Retail has always been the absolute worst job to occupy, but working in retail reaches its peak during the holiday season. Customers are never brattier or more rude than they are during Black Friday, and though Christmas is supposed to be a time to be kind and generous towards your fellow man, retail workers don't really count as people. Feel free to be as horrible as humanly possible to the people at the register, it's not as though they're in the midst of a 12-hour shift when they should be with their family and friends instead.

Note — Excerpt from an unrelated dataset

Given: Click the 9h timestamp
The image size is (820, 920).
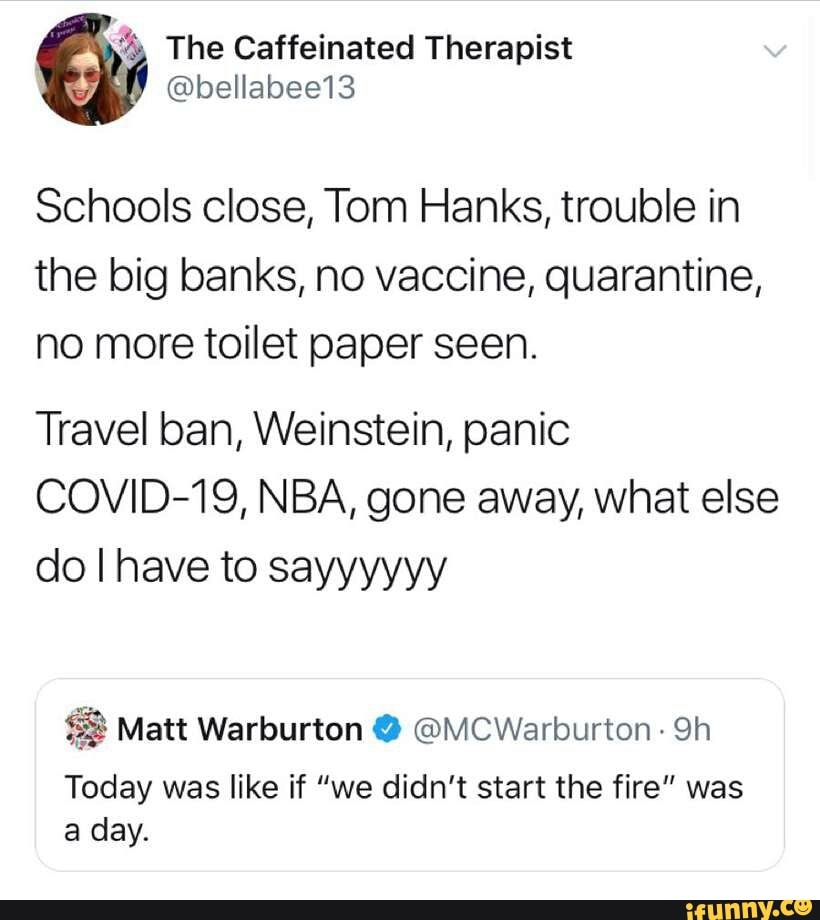Looking at the screenshot, I should 691,729.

People are always shocked to hear that we work on Christmas and on New Years, as though they expected robots to be wrapping their last minute gift purchases. Yes, we're open and I'll be here because you neglected to buy this book for your nephew and you now have to do it the day before. Our schedules for the holidays are beyond anything you can imagine. If you think you're the unfortunate one because you've been dragged out to Macy's in the snow and slush, just think about the fact that the Macy's worker helping you pick out your perfume has been there since seven in the morning, for three days straight.
Treat this Macy's worker in accordance with that, a.k.a human decency. The lines are long because you're an idiot and decided to shop in the middle of Manhattan during the holidays and screaming at the cashiers isn't going to change that. They ran out of your size because you couldn't be arsed to drag yourself out of the house three days ago when you were supposed to and complaining about it to the lady checking stock for you isn't going to make the size magically appear. Retail workers spend hours upon hours in high-stress situations on aching feet, and coming in with the audacity to scream at the people trying to help you makes you a complete and utter piece of trash.

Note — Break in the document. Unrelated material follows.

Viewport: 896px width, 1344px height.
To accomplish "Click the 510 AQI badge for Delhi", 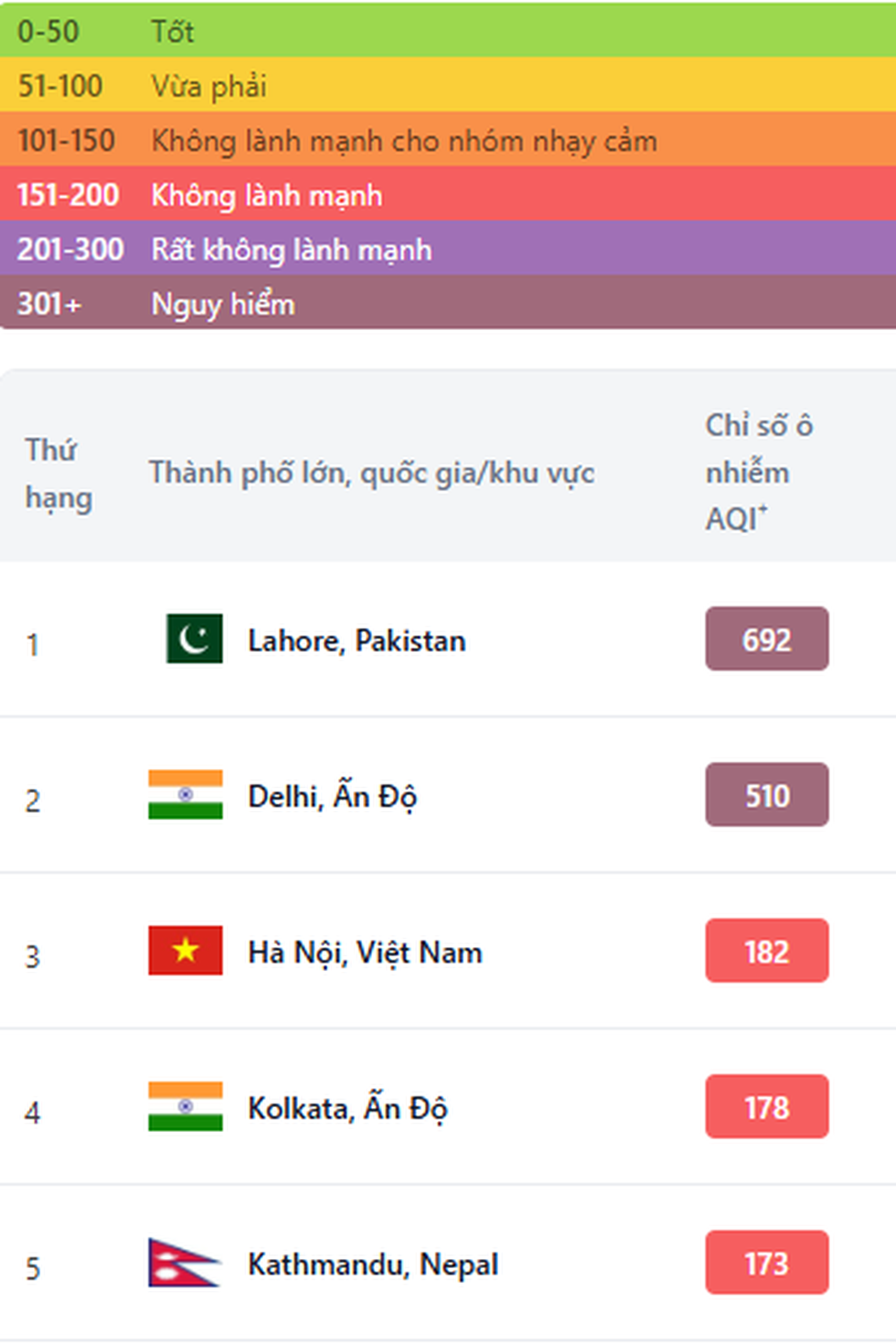I will click(x=766, y=795).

Your trashiness level is only increased when you expect that we smile in response to your indecency. We've been listening to the same Christmas music for the past three months now. We've been screamed at twice in the past hour for no reason. If you have the guts to complain that I'm not being friendly enough, I sincerely hope you slip on that puddle near the door I haven't had the chance to mop up yet. I'll let you in on a retail secret: if you're friendly to me, no matter how tired I am... I'll be friendly to you. Shocker.